I switched off the TV set. What sounded like the same program spilled out of several other open doors into the silence. Either home improvement was popular among the elderly or Grenloch got only one channel off cable.

She made her way over to the bed, sat down on the edge of the mattress, and spun the walker out of the way. I might have helped her if she'd asked. Maybe I should have anyway. You never know with old people. I did move over and push the door shut. That made the silence complete, if you ignored the crew jackhammering at the concrete outside.

She looked at me. She wore a dress of some pale green material like crepe, cinched at the waist with a wide belt of shiny red plastic or patent leather that matched her shoes, flat-heeled with tiny silver buckles on the sides. She was as tidy as a little girl in dancing school. When she was sixty, her back parlor had been the main payoff point for the old city vice squad.

"You're getting gray," she said. "But then so is the rest of your generation. How do you like it so far?"

"I like it fine. You look about the same."

She laughed. I'd forgotten that laugh; like Tinkerbell on crank.

"How would you know? We only saw each other that one time. How long has it been? On second thought, forget I asked. Who's keeping score?"

"You're hard to forget. You set your bouncer on me with a Great Dane chaser."

"Dear old Ulysses. I had to put him down finally. His hip went out."

I couldn't remember if Ulysses was the dog or the bouncer, so I didn't say anything.

She went on looking at me. I didn't know what she was seeing. Her eyes were still like bits of bright glass buttoned into her face. Her mouth was small and delicately curved, tinted Titian pink. She was Mrs. Claus, Martha Washington, and the Marquessa de Sade all rolled up into one lump of Silly Putty.

"I was surprised you were still listed," she said. "I thought you might be retired by now."

"I thought you were dead."

"Still the diplomat. Did you ever find that girl you were looking for?"

"She took a shot at me. It wasn't one of my more restful cases."

"I thought detectives thrived on danger."

"That's the gas company. Why the call, Mrs. Garnet? You can stroll down Memory Lane anytime with the clerks in Records and Information."

"They wouldn't remember me. I closed up shop when the police stopped arresting prostitutes and started arresting customers. That was an open invitation to every streetwalker and call girl between here and New Orleans. With my overhead, I couldn't compete."

"You can confiscate a john's car if he uses it to cruise for hookers. More money for the city."

"I'm not complaining. I made a good living, and I spread it around."

"You and Magic Johnson."

She sighed. She was too good an actress not to have worked her way up from the bedsprings. If they all looked like Elvira there'd be no reason to leave home.

"Now you sound like a reformer. They were most of my overhead. Excuse me one minute."

There was an oxygen set-up next to the bed, with a pair of torpedo-shaped tanks and a pressure gauge.

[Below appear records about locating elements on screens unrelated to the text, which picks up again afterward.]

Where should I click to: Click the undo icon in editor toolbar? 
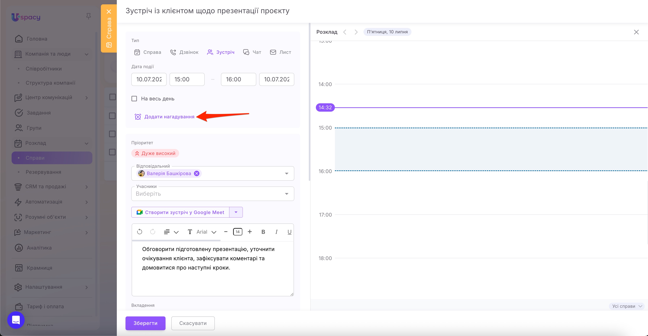(x=140, y=232)

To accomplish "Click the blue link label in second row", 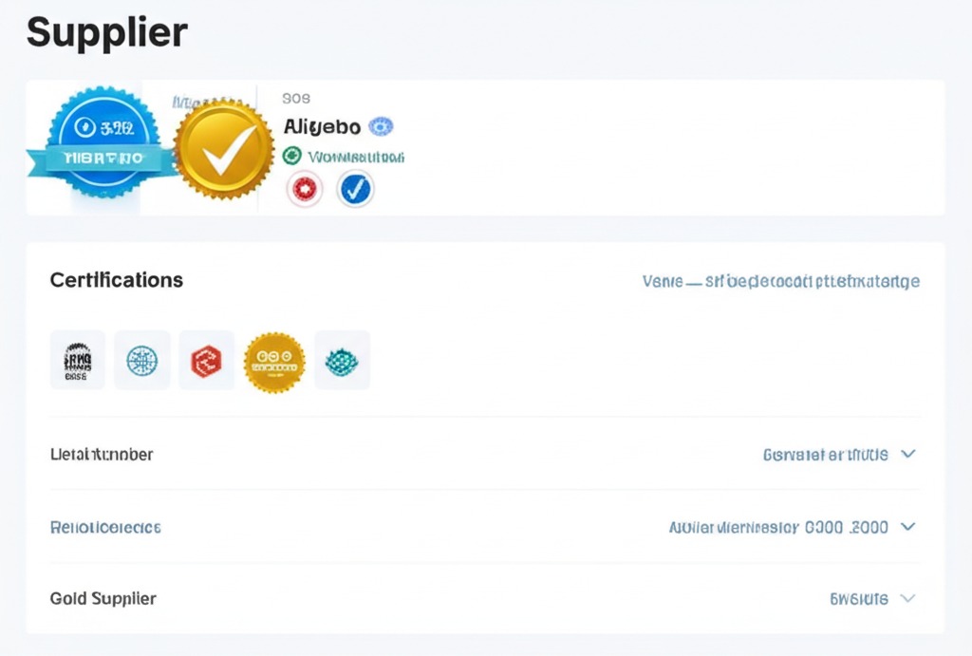I will 105,526.
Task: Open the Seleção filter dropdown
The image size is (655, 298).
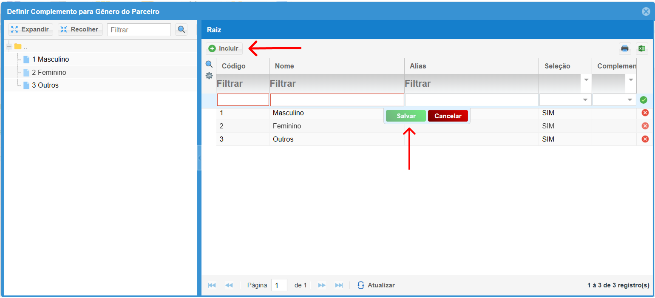Action: [586, 80]
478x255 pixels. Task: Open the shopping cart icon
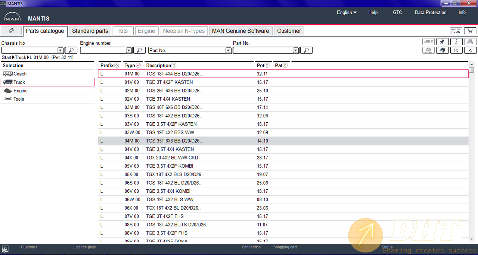click(470, 31)
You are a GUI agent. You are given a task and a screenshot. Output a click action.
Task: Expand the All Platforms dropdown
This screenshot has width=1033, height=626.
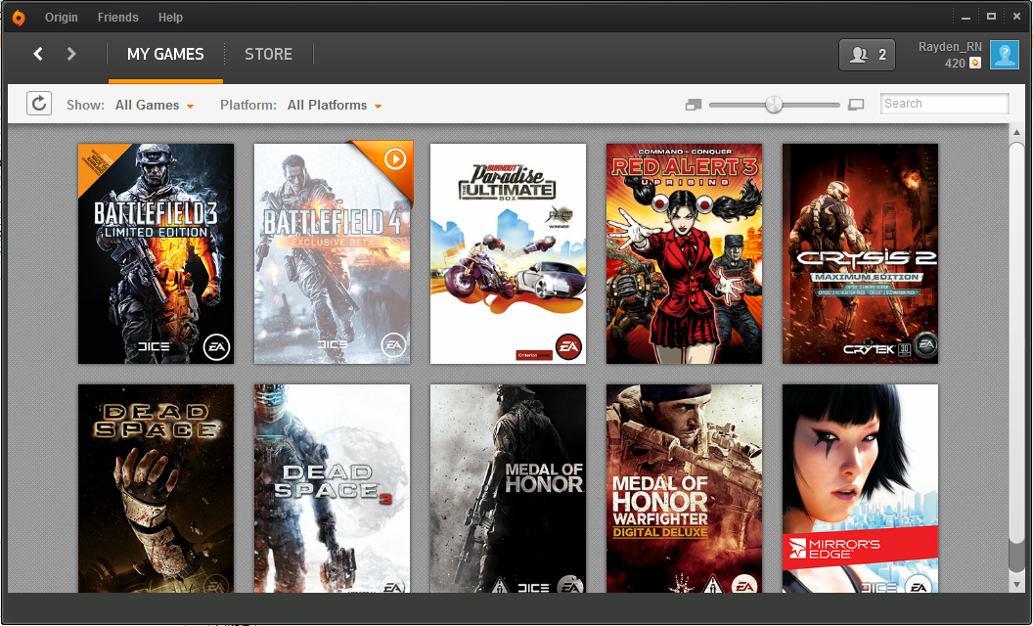click(x=334, y=105)
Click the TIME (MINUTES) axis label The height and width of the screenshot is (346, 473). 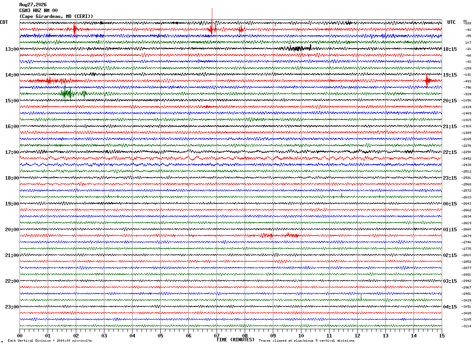click(235, 340)
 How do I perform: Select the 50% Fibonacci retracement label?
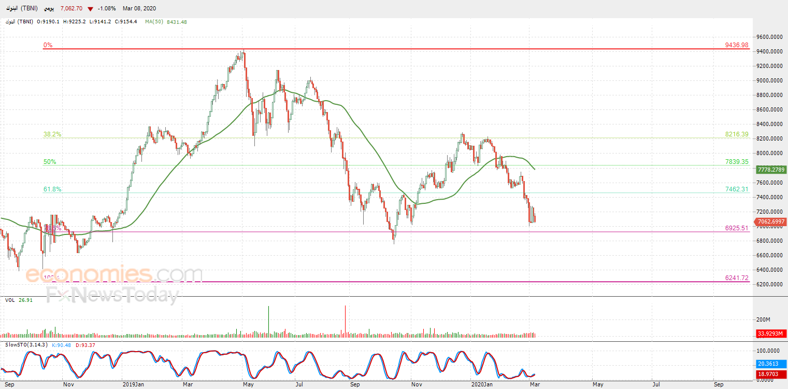coord(50,162)
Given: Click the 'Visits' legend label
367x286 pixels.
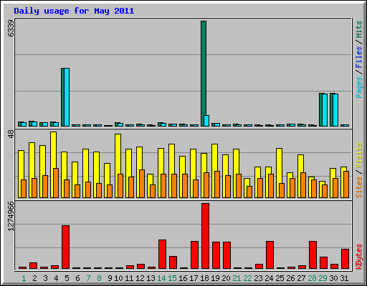Looking at the screenshot, I should pos(358,156).
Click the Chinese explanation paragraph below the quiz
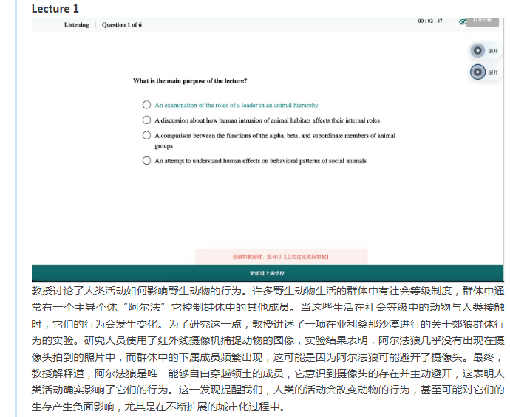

She turned the dial, placed the transparent plastic mask over her nose and mouth, and took two deep gulps. Then she put the mask back on top of the contraption and turned it off.

She looked embarrassed, and she hadn't the experience to put it over. "I have a touch of emphysema. My blood pressure would kill most people half my age, and three operations have failed to locate the source of my internal bleeding. I wear diapers, to put the comic point on it. It's all been very dreary so far and not at all the adventure I'd been led to believe."

I said nothing again. This conversation was outside my specialty.

She scratched the back of one plump pink hand. It had a Band-Aid on it. "I've made all the arrangements except one. I'd like my son to have my ashes."

"So call him."

"If it were that easy, I wouldn't have called you. We haven't had contact in thirtyfour years."

I added backwards. Everything in my life seemed to add up to that year.

"What happened in nineteen sixty-eight?"

"Vietnam. You might have heard of it."

I said I had. I dreamed about it now and then, but not as often as I used to. "Draft dodger?"

"Such an ugly term. You can't say it without sneering."

"I didn't coin it. I didn't coin amnesty, either. He could have come back anytime in the last twenty-five years."

"There's a little more to it than that. The FBI has been looking for him all this time."

"How hard?"

She laughed again, scraping a nerve.

"It's funny. Del was a sickly boy. He missed a lot of school and only managed to graduate at the bottom of his class. No one would ever have predicted he'd place among anyone's top ten."


Delwayne Garnet had worked his way onto the FBI's Ten Most Wanted list by default. The two bottom slots opened up when a pipe bomb went off prematurely in a car headed toward the Federal Building on West Fort Street in November 1968. Forensics experts scraped together enough organic material to identify a pair of fugitives sought in the bombings of recruitment centers on the campuses of Wayne State University and the University of Detroit, struck off their names, and added Delwayne's. He had already been known to the Detroit field office as the one the local urban guerrillas sent out for coffee. Whatever else he knew about the internal organization besides who took sugar and cream and who drank it black was more important to Washington than Delwayne himself.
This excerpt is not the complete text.